Texas A&M University and the State Energy Conservation Office (SECO) launched the microgrid project in 2008 to bring rooftop solar PV power to a test group of dwellings in a colonia. Along with that power came bio-diesel generators, as well as Xtreme’s small-scale batteries to store intermittent renewable energy. 

A 2010 report on the project (PDF) gives high marks for the microgrid systems’ power efficiency (83 percent of generated power got to residents), as well as power reliability (five days without power during a 181-day stretch, or 97 percent reliability). The project’s goal was to prove whether the model could be replicated on a broader commercial basis.

Solar-power-to-home microgrid projects are more common in developing regions such as Africa, but they’re fairly rare in the United States. Still, Coe said Wednesday that the concept could bear on a number of smaller-scale applications for his company’s technology -- both the batteries themselves, and the battery management systems that Xtreme has developed to manage them and integrate them with the grid.

“We’ve been working on a lot of projects we don’t advertise,” he said. While he wouldn’t get into details, he did say that Xtreme was looking at “community energy storage” (CES) applications, in which smaller-scale batteries are placed in neighborhoods and tapped to smooth power flow, store off-peak power for use during peak hours, and even help homes and businesses keep the lights on during power outages.

Japan has a number of projects testing out small-scale energy storage as part of a push to make communities power-independent.

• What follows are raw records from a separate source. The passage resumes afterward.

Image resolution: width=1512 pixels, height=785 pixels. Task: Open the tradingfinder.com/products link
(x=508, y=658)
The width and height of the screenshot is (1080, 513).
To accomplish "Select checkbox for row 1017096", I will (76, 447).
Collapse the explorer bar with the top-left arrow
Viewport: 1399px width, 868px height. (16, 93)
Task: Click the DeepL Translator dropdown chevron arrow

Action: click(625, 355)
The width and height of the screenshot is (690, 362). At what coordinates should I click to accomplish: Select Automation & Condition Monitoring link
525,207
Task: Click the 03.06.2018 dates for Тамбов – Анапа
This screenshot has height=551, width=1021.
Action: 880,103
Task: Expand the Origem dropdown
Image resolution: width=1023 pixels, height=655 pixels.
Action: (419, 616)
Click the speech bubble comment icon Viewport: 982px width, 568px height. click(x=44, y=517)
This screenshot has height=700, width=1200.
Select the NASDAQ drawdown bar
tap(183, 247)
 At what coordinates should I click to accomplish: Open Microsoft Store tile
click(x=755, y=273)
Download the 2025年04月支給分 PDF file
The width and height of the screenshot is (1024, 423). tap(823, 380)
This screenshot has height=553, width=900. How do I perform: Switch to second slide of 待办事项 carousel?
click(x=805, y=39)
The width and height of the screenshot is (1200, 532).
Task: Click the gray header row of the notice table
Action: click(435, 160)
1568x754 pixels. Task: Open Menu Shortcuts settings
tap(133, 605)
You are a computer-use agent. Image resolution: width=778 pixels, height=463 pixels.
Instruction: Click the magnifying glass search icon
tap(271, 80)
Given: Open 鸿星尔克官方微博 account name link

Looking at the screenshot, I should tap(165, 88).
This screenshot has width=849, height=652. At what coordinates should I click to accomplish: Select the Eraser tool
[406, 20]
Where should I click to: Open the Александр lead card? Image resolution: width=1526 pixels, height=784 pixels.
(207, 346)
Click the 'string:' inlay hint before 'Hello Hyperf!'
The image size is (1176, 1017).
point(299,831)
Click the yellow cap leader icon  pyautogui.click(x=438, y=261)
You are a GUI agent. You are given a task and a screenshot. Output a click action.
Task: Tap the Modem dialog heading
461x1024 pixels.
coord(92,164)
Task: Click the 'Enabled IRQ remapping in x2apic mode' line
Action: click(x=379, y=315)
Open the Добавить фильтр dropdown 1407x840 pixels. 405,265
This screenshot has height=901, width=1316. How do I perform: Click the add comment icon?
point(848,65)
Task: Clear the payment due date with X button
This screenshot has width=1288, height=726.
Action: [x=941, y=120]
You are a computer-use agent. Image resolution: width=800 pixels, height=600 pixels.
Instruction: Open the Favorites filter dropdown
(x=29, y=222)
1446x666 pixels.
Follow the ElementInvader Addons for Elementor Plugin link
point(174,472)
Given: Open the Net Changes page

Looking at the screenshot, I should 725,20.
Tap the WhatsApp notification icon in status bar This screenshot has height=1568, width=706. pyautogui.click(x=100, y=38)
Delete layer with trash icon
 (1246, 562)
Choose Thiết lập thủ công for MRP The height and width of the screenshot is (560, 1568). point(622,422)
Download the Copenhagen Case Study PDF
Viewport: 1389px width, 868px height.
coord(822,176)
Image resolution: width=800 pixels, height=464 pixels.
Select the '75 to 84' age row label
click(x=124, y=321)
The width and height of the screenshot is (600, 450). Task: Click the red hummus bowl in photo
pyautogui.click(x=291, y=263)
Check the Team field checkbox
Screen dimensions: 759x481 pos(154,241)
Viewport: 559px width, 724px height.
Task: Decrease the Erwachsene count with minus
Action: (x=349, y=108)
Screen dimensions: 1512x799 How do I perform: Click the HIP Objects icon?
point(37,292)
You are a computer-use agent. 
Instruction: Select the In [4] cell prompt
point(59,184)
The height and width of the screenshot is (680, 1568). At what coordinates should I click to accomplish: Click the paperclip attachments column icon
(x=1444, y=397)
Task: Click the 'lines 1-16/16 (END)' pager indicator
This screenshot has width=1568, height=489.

In the United States, utility AEP is trying out a big community energy storage project in Ohio, using a $75 million Department of Energy grant. It’s important to note, however, that such projects have yet to prove that they make sense on a commercial basis.

Indeed, grid energy storage has generally been limited to places where high power costs and difficulties of integrating intermittent wind and solar power into the grid make them effective -- as in Hawaii -- or in places where batteries let utilities avoid building brand new transmission or distribution infrastructure.

Renewable power could add a new set of calculations that make energy storage cost-effective, however. On the large scale, we’ve seen wind farms turning to large-scale batteries to smooth out their up-and-down power generation. Xtreme’s latest project on that front, a 36-megawatt storage system to back up Duke Energy’s 153-megawatt Notrees wind farm in West Texas, is set to start commercial operation in October of this year, Coe noted Wednesday.

On the distributed scale, smaller batteries in neighborhoods, or even individual houses, could help smooth the affect of on-again, off-again rooftop solar PV power being added to the one-way flow of grid power from central generators to end users. Coe noted Wednesday that the falling cost of solar panels could open the market for “commercially viable small-scale systems that have very unique capabilities,” such as voltage regulation combined with backup power, which are hard to provide from other technologies.

It will be interesting to see how Xtreme Power makes its next moves in the small-scale grid storage space. Coe wouldn’t say which utilities or other partners the company might be working with. Certainly there are a number of grid-scale technologies, like flow batteries or sodium sulfur batteries, that don’t lend themselves to small-scale deployments. Even so, Xtreme faces plenty of competition in the space from battery companies like A123, Saft, AltairNano and Japanese giants like Mitsubishi, Panasonic and Hitachi.